### SOURCE DOCUMENT:
Sunday, March 10, 2013

Women (and men), revisited


There's something about charts. You can list statistics, you can have gut feelings, you can suspect... but nothing hits harder and proves a point more strongly than a good series of graphs and charts. And so I urge readers to look over VIDA's yearly summary of book reviews from major publications. It's illuminating, and not in a good way.

Now that you're back (and possibly as angry as I am), let's have a little chat about this. Because seriously - what. We often talk about "imbalances" and "subtle sexism" and all sorts of other neutral concepts, but VIDA's statistics make it really hard to shy away from the truth. And the truth is that something is seriously skewed with the literary world. Look at those numbers - for the most part they don't even approach 50% in the authors reviewed sections and the reviewer gender polls don't show much better results. What's truly shocking is how consistent this is. There is no example of a review outlet that employs more women reviewers than men, and scant examples of publications that has reviewed an equal number of books by men and by women.

I've said it before, I'll say it again: I don't like to rely too much on statistics. I love numbers, but it's too easy to get caught up in one-sided beliefs when relying entirely on percentages. So though most of these reviewed books may be written by men, that does not necessarily mean that the publications are automatically sexist. That these books are mostly written by men doesn't mean that there aren't strong women within their pages, it doesn't mean that these books are also all about men.

The statistics do, however, mean that books by women are not getting the same attention as books by men. That review publications do not employ many women. And that the problem, despite being one I first heard about three years ago, is still thriving.

### SET PROBLEM 1:
Answer these questions about the blog post on gender in book reviews:
(a) Whose yearly summary of book reviews does the writer urge readers to look over?
(b) What does the post say about review outlets that employ more women reviewers than men?
(c) How long ago did the writer first hear about the problem?
### SET PROBLEM 2:
Rewrite everything from "The statistics do, however, mean" down to "is still thriving." in the blog post on gender in book reviews, substituting "notice" for "attention".

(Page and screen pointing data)
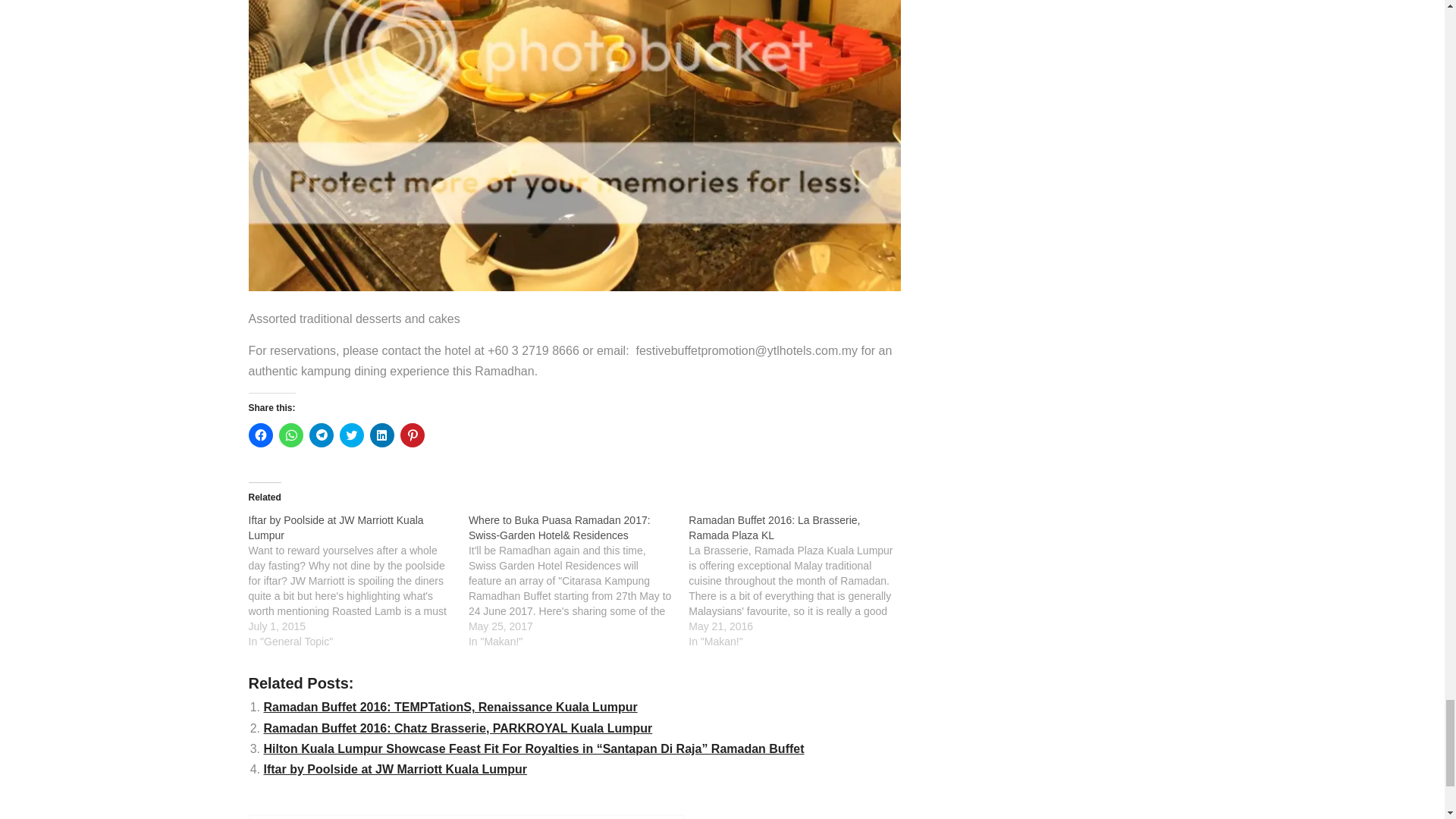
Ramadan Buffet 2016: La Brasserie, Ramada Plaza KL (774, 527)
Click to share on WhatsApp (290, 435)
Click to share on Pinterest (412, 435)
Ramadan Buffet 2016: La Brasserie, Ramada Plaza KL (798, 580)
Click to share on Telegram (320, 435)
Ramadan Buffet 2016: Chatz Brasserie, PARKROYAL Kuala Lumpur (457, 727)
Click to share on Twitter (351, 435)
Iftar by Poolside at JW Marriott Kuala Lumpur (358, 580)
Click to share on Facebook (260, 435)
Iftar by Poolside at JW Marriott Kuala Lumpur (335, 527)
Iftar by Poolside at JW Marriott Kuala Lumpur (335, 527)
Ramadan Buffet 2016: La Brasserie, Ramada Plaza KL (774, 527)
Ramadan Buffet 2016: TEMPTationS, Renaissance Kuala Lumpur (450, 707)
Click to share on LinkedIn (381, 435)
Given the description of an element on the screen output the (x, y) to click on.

### RIGHT ANSWER 1:
(a) VIDA's yearly summary of book reviews from major publications.
(b) There is no example of such an outlet.
(c) Three years ago.

### RIGHT ANSWER 2:
The statistics do, however, mean that books by women are not getting the same notice as books by men. That review publications do not employ many women. And that the problem, despite being one I first heard about three years ago, is still thriving.